1. The review calendar call and order were pursuant to the Southern District's General Rule 23, which states: "Causes which have been pending for more than * * * one year * * * and are not on the trial calendar may be called for review upon not less than fifteen (15) days' notice given by the clerk by mail addressed to the attorneys or proctors of record. Notice of the call of such causes shall be published in the New York Law Journal, or otherwise as the court directs. The court may thereupon enter an order dismissing the cause for want of prosecution, or continuing it, or may make such other order as justice may require."
2. The plaintiffs were represented by a large law firm with sizeable offices in both Chicago and New York, as well as elsewhere. Although the New York office of this firm appeared in the case for the plaintiffs, apparently de facto conduct of the pre-trial phases of the litigation remained entirely under the control of Chicago attorneys.
3. See note 1, supra.
4. Plaintiffs' counsel noted that an associate involved in the litigation was suffering from flu during this period and was not in his New York office when the postcard probably arrived there. They also explained that the firm's New York office underwent a change of receptionists, who were responsible for sorting mail, at about this time. Affidavit of Gregor F. Gregorich, Esquire.
5. Southern District Rule 9(m) states: "A notice of motion for reargument shall be served within ten (10) days after the filing of the court's determination of the original motion * * *."
6. Professor Moore states applicable case law to hold: "A motion to reconsider an order disposing of a motion of the kind enumerated in Rule 4(a) does not again terminate the running of the time for appeal. An initial motion to reconsider the judgment is a motion under Civil Rule 59(e) and does terminate the running of the time for appeal. But a motion to reconsider the reconsideration does not terminate the running of the time for appeal." 9 Moore, Federal Practice ¶ 204.12[1], pp. 951-952 (2d ed. 1969).

We are in general agreement with the philosophy advanced for this position:

"The clear purpose of these rules is to give all parties an opportunity to challenge the judgment at the district court level without enabling them indefinitely to extend litigation by tactical maneuvering in the district court. But if a party who has once sought reconsideration by the district court is permitted to seek reconsideration of its reconsidered view, and if each motion for reconsideration terminates the running of the time for appeal, litigation at the district court level can be stretched out endlessly." 9 Moore, supra, at 952 n. 7.
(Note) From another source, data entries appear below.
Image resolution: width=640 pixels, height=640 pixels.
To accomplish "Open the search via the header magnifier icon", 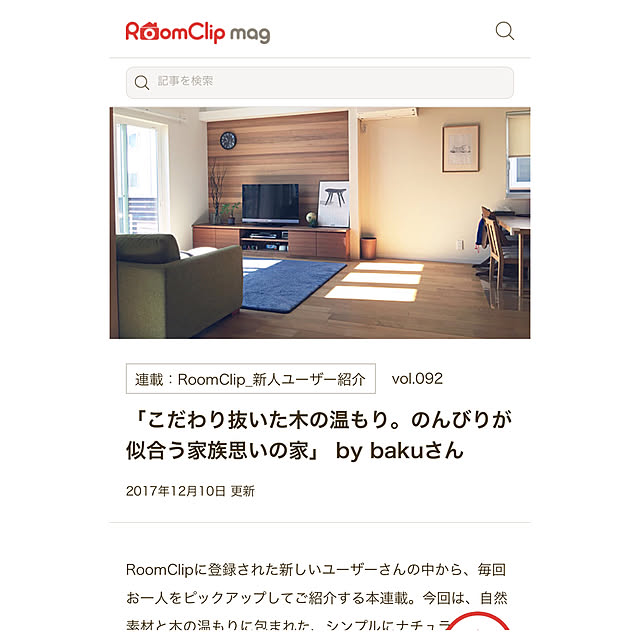I will pos(504,31).
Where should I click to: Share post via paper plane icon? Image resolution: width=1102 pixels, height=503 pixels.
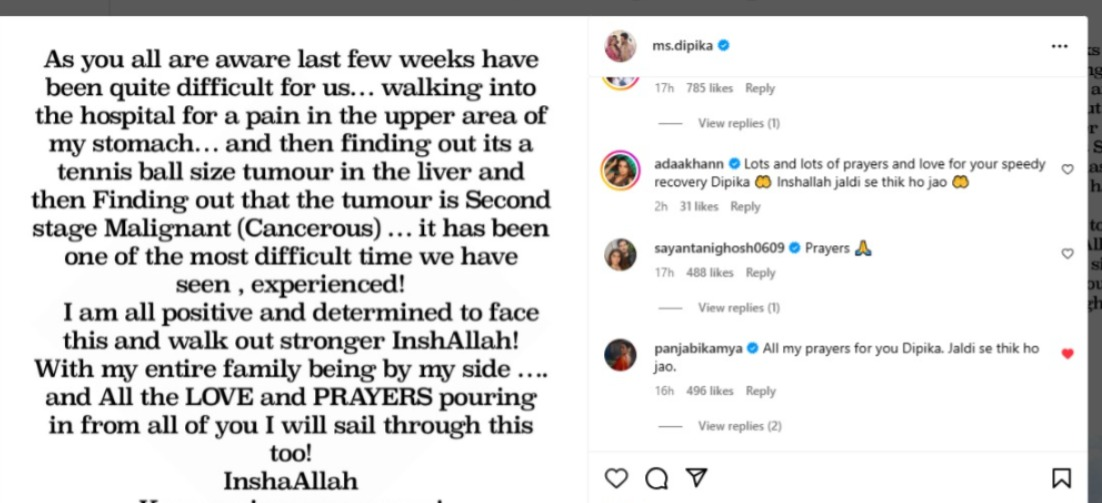pos(698,478)
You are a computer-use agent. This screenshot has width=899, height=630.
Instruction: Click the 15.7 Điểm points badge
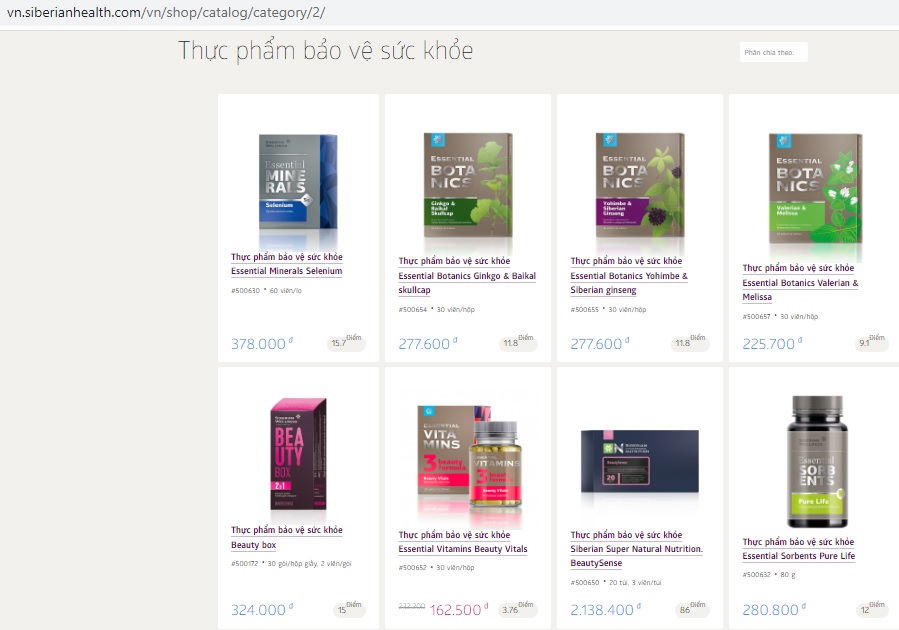(x=346, y=342)
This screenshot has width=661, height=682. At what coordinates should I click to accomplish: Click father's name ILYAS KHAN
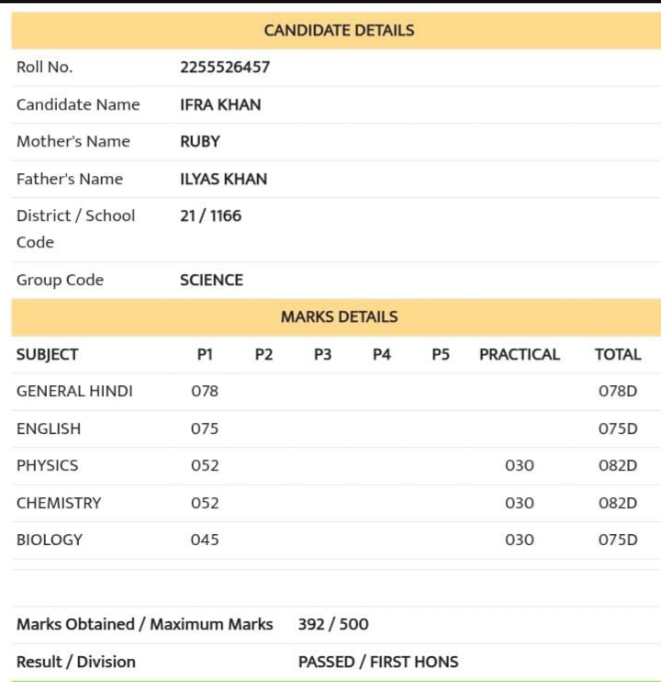tap(224, 179)
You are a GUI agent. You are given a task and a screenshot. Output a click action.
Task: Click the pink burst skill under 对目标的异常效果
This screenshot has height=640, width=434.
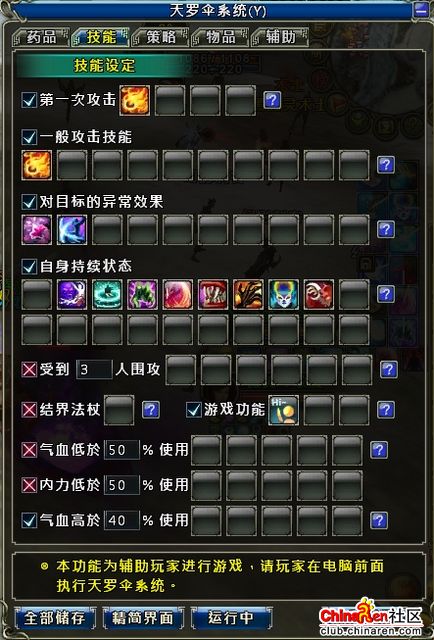click(x=37, y=230)
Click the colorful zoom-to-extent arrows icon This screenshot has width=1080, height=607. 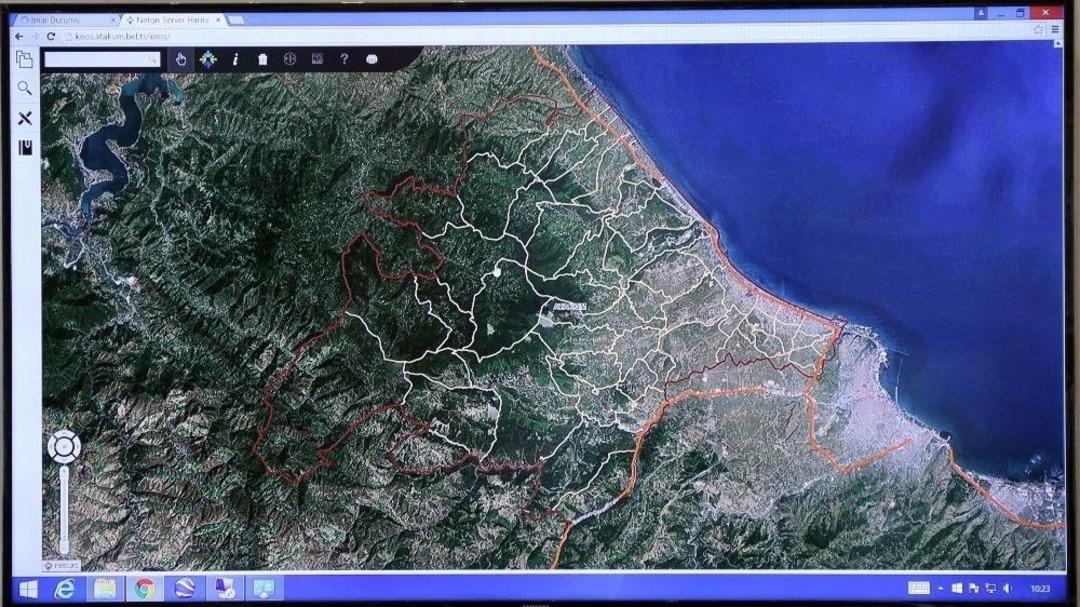[208, 59]
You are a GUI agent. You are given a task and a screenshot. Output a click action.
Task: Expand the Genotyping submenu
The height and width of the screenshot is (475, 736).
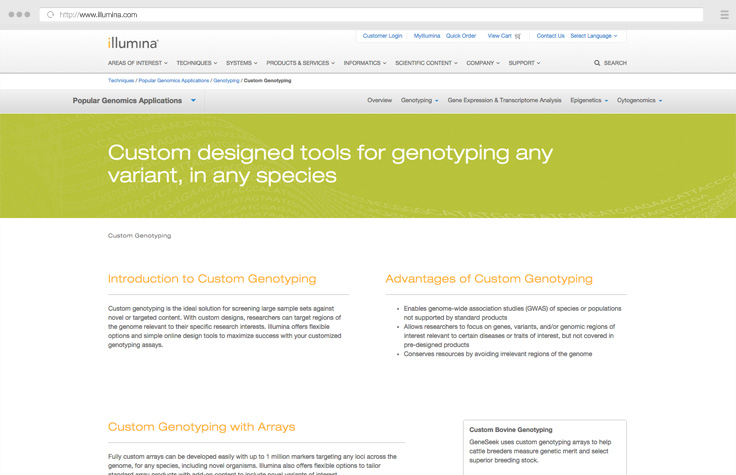click(x=420, y=101)
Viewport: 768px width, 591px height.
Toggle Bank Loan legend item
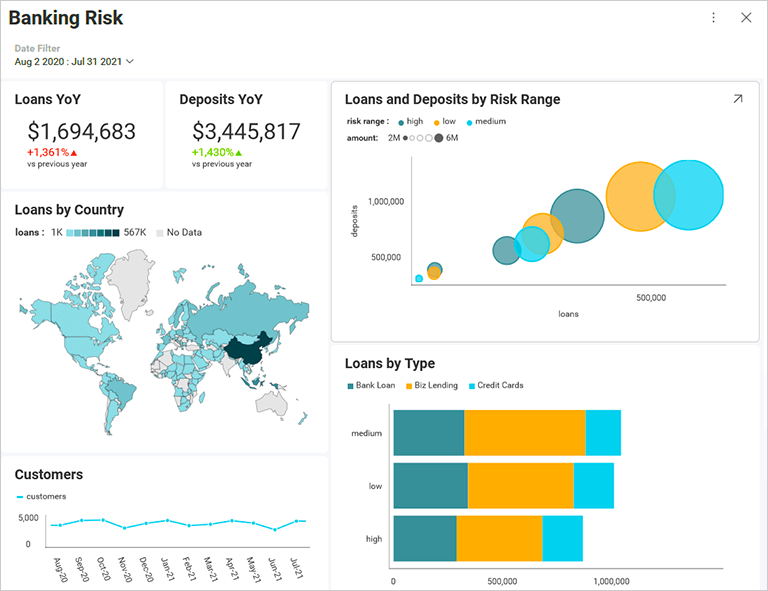pos(371,385)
However, we do not believe it should be applied to a sua sponte dismissal for failure to prosecute such as this. In such a case, the explanation for the failure is presented to the district court and passed on for the first time in the form of some type of motion under Rule 59 (e); and a subsequent motion for reargument, such as the one in the case before us, represents a party's only opportunity to call new facts or arguments to the court's attention before taking an appeal. See Hines v. Seaboard Airline RR. Co., 341 F.2d 229, 232 (2 Cir. 1965); see also Vine v. Beneficial Finance Co., 374 F.2d 627 (2 Cir.), cert. denied 389 U.S. 970, 88 S.Ct. 463 (1967); Terrasi v. South Atlantic Lines, Inc., 226 F.2d 823, 824 (2 Cir. 1955), cert. denied 350 U.S. 988, 76 S.Ct. 475, 100 L.Ed. 855 (1956).